3. Bagaimana definisi hadits hasan ?
4. Bagaimana definisi hadits dho’if
?
B.
PEMBAHASAN
a. Hadits ditinjau dari segi kualitas sanad dan matannya.
Ditinjau
dari segi kualitas sanad dan matannya, hadits terbagi menjadi dua golongan,
yaitu : Hadits maqbul dan Hadits mardud.[1]
1.
Hadits Maqbul
Maqbul menurut bahasa berarti ma’khuz (
yang diambil ) dan mushaddaq ( yang dibenarkan atau diterima ). Sedangkan
menurut istilah seperti yang di kemukakan mahmud yunus ( 1972:30 )
المقبول هو ما دل دليل على رجحان
ثبوته فى
نفس الامر
“ Maqbul adalah dalil yang bisa menguatkan pada suatu permasalahan”[2]

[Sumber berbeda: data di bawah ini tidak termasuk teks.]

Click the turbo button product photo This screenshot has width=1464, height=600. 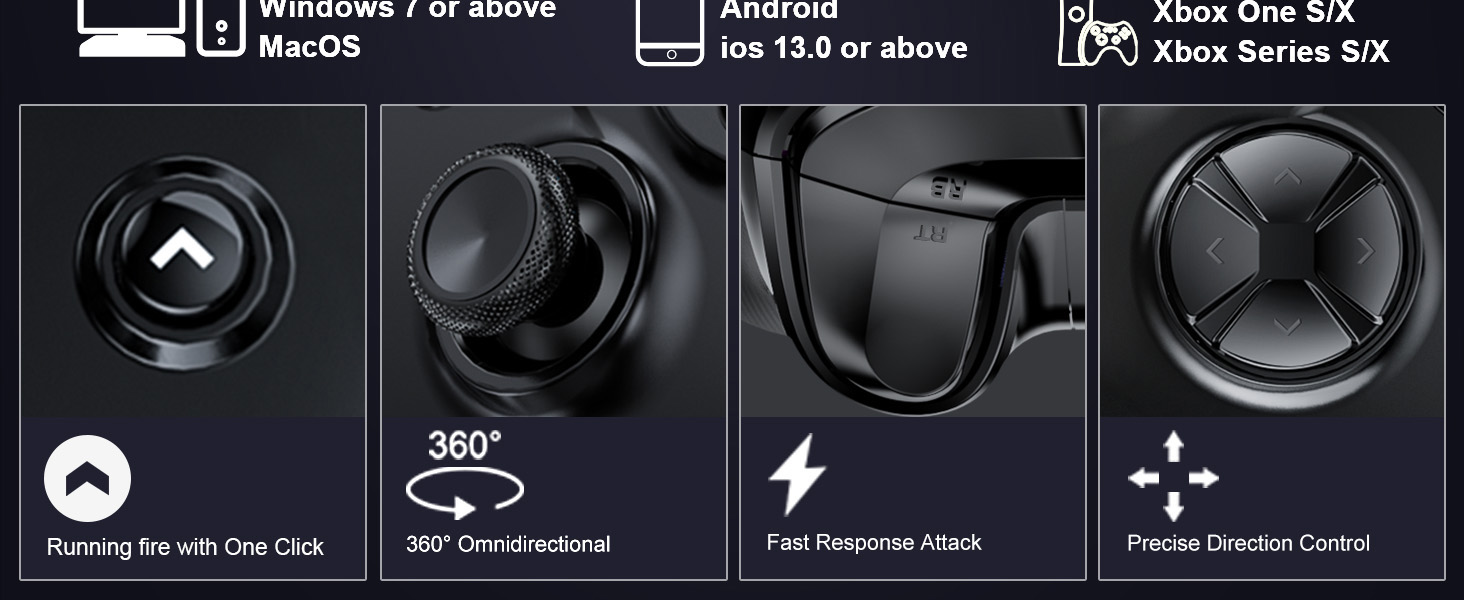tap(193, 261)
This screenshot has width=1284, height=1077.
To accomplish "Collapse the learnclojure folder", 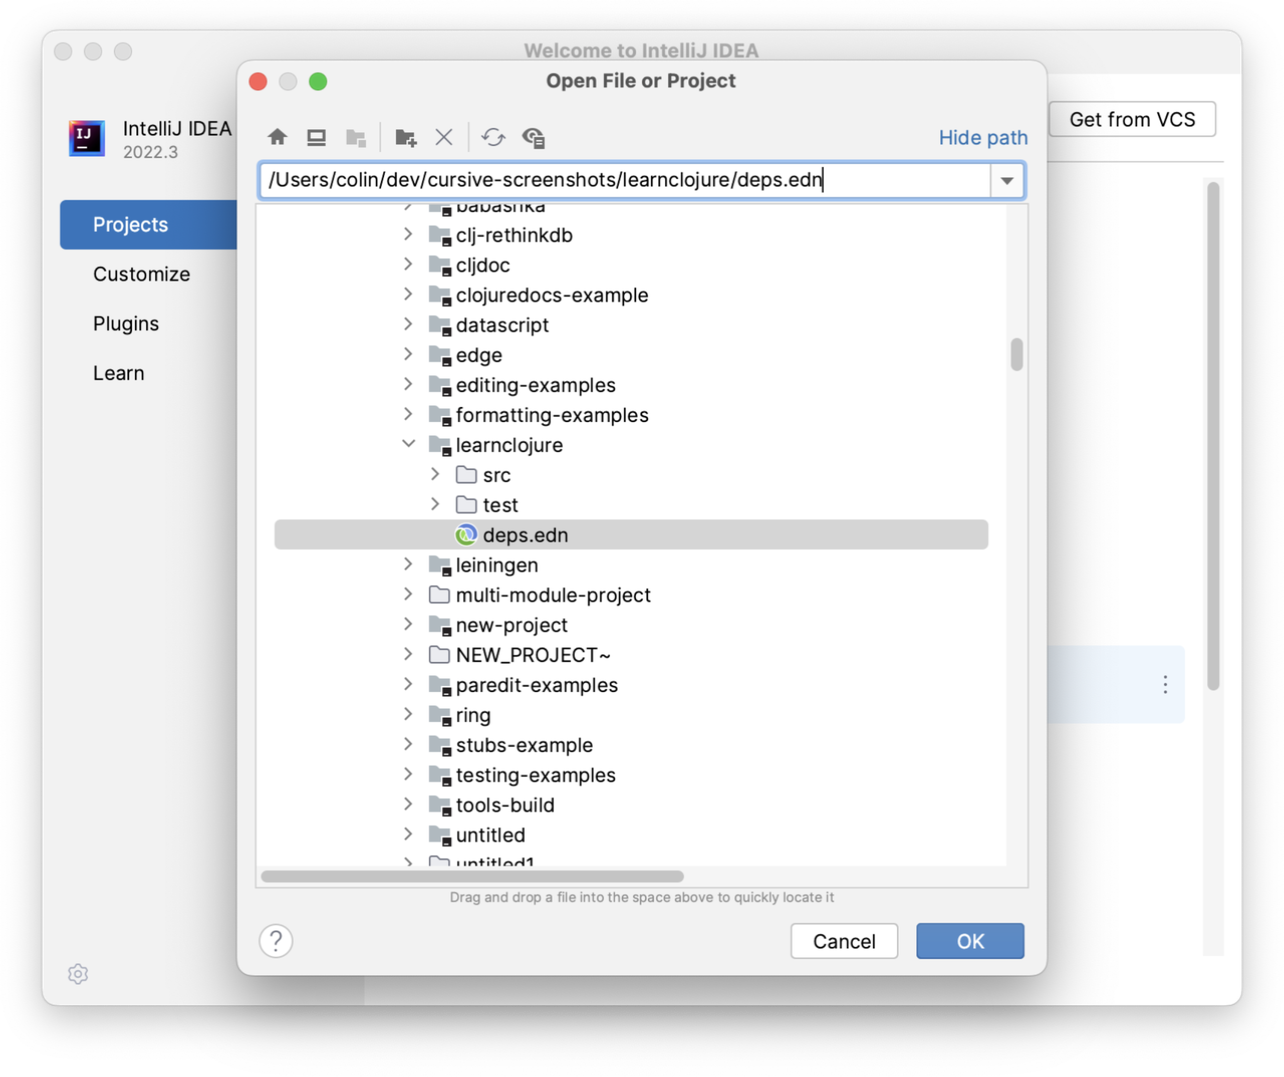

Dan menurut mahmud thahhan :
المقبول هو ما ترجح صدق المخبر
“
Hadits yang mempunyai nilai lebih kebenaran
khabarnya” .
ما توا فرت فيه جميع شروط القبول
“ hadits yang telah sempurna padanya,
syarat-syarat penerimaan ”.
Syarat-syarat
penerimaan suatu hadis menjadi hadis yang maqbul berkaitan dengan sanadnya, yaitu sanadnya bersambung,
diriwayatkan oleh rowi yang adillagi dhabit, dan juga berkaitan dengan matannya
tidak syadz dan tidak ber’illlat.
Tidak semua hadis maqbul boleh diamalkan, akan tetapi ada juga yang tidak
boleh diamalkan. Dengan kata lain, hadis maqbul ada yang ma’mulun bih yakni
hadis yang bisa diamalkan dan ada yang ghair ma’mulin bih yakni hadis yang tidak
bisa diamalkan. Maka hadis maqbul dapat digolongkan menjadi dua, yaitu hadis
shahih dan hasan.
2.
Hadis Mardud
Mardud menurut bahasa berarti “ yang ditolak ”
atau “ yang diterima ”. sedangkan mardud menurut istilah ialah :
فقد تلك الشروط او بعضها
“ hadis yang tidak mempunyai syarat-syarat
atau sebagian syarat hadis
maqbul”.[3]
b. Pengertian Hadits Shohih
Sahih
menurut bahasa lawan dari kata “ saqim ” , artinya sehat lawan sakit,
haq lawan batil .[4]
Menurut ahli hadis, hadis sahih adalah hadis yang sanadnya bersambung, dikutip
oleh orang yang adil lagi cermat dari orang yang sama, sampai berakhir pada
Rasulullah SAW., atau sahabat atau tabiin, bukan hadis yang syadz dan terkena
illat yang menyebabkan cacat dalam penerimaannya.[5]
Menurut
bukhari, sanad hadis dikatakan bersambung apabila antara perawi yang terdekat
itu pernah bertemu, sekalipun hanya satu
kali. Jadi tidak cukup hanya sezaman ( al-mu’asharah ). Sedangkan menurut
muslim, apabila antara perawi yang terdekat hidup sezaman sudah dikategorikan
bersambung. [6]
Disamping persyaratan yang telah disepakati sebagaimana di atas, ada
sebagian ulama yang menyatakan bahwa bukhori juga menetapkan syarat “
terjadinya periwayatan harus dengan cara al-Sama’ ”.[7]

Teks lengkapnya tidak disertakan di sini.